All across the country, communities are coming together in the fight against childhood obesity by working to ban the sale of junk food in their schools. Celebrity chef Jamie Oliver even led a revolution against bad nutrition in schools. But according to a new study by researchers at Pennsylvania State University, that may not be enough.

In a study that tracked almost 20,000 students from fifth through eighth grade, researchers compared children’s weight in schools that had salty and sweet snacks for sale and in schools where junk food was banned. They also took into account how much the kids kept active and compared kids that went from attending a school that had junk food to one that didn’t but ultimately found no correlation between childhood obesity and attending a school where junk food was available for purchasing. But that doesn’t mean that it’s okay to have lots of junk food, either.


So does selling what the study calls competitive foods (such as soft drinks, candy bars and chips) to children in schools make a difference at all? According to a report by the New York Times, lead author of the study Jennifer Van Hook explains that “food preferences are established early in life.” The study concluded that the problem of childhood obesity and how to solve it cannot just be left up to the schools.
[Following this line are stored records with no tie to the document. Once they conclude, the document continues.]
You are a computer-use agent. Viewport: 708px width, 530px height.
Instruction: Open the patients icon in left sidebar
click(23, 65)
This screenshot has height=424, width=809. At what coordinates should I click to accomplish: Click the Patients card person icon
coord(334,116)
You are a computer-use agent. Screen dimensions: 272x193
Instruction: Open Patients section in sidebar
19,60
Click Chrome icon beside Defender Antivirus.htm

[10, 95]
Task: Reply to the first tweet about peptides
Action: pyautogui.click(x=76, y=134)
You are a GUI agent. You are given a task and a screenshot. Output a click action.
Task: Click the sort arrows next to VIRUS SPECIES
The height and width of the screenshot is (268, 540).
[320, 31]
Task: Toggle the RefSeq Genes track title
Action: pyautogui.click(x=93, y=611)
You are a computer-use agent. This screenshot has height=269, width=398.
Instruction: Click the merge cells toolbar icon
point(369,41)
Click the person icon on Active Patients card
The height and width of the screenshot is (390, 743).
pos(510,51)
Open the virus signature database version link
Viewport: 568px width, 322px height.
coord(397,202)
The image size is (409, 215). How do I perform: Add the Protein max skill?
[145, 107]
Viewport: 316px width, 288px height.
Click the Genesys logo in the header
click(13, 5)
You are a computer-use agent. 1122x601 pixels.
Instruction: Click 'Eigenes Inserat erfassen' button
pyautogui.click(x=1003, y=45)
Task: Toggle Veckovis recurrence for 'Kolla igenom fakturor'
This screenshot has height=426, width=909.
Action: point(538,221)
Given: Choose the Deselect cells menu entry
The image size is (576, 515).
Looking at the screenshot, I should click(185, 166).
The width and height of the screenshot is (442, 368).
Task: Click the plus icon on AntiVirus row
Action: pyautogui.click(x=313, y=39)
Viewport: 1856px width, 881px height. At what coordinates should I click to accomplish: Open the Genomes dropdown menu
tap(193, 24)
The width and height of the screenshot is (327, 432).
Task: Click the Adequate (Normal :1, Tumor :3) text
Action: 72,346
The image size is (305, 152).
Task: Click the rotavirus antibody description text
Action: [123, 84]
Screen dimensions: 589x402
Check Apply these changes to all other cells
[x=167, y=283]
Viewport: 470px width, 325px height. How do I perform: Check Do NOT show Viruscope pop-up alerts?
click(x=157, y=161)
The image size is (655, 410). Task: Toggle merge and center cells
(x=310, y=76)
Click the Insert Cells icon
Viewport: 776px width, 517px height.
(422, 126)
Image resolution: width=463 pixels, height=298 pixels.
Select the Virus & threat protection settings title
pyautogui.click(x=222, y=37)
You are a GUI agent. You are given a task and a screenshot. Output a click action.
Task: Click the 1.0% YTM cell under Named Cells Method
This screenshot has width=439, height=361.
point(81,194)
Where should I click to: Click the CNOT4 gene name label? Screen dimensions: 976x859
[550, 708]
I know that when I was a kid my junk food consumption came mainly from home. I wouldn’t always have the money to buy a bag of chips in the school’s cafeteria for a snack, but we often had it ready when I got back from a full day of classes. School was only a small part of my environment and junk food was always available in the stores nearby, in the convenience on my neighborhood and in my house.

In our Latino households, think about about all the frituras and fat-laden foods we eat-- chicharrones, fried pork chops, and double-fried tostones. Fried foods in our culture could be more to blame than junk food in schools.

If we’re looking at how unhealthy snacks are affecting children, why aren’t we placing more responsibility on the parents who buy them or give their kids the money to do it themselves? I’m glad that we’re taking the necessary first steps of getting rid of junk food in schools but, as this study showed, that just isn’t enough.

Do you think junk food should be banned in schools or is it the responsibility of the parent?